The App is written in Java, Eclipse, I use the libGDX framework and API for graphics rendering, loading.

libGDX very nice, allows really easy cross-platform development, enable me to test on Android and desktop (Windows/osx/unix) simultaneously!

It does need explicit asset management though, which is a little alien when I was used to Java's garbage collector. But, the control has fostered a bit of an interest in languages without a GC!

And this is meant to run on a mobile? Very nice. I've done my share of programming in my life but I've never wrote code for mobile, and frankly I've been wanting to learn. Do you think you could share your code?
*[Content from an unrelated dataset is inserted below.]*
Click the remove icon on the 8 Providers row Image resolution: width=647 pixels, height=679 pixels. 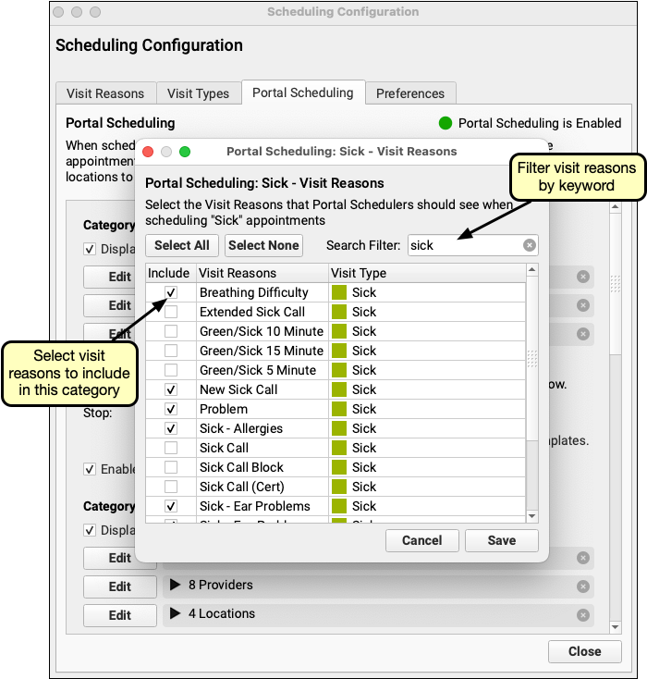[582, 586]
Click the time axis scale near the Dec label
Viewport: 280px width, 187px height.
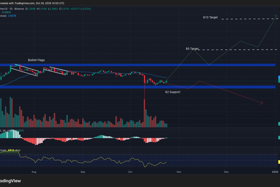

Just for personal, educational use (for me)?

Small extra question if you know: how comparable we're the perturbations (?) In your simulated Moon's orbit to the perturbations of the real Moon's orbit, does it not deviate a distance like that IRL? I should brush up on my basic solar system knowledge eheheh.

Nah, that was just a toy simulation, it's not meant to be a faithful representation of reality. The Moon's orbit is slightly eccentric: 363,000 x 405,000 km. So the main explanation for the variations you see is just the Moon's eccentricity. The rest is numerical error. In reality, there are also several perturbations that make things a little more complicated: tidal forces due to the Earth and the Sun's gravitational attraction are probably the largest perturbations.

Fun fact: the Sun exerts twice as much gravitational force on the Moon as the Earth does. Go ahead and compute it if you want to check. It's the only natural satellite in the solar system for which that's true.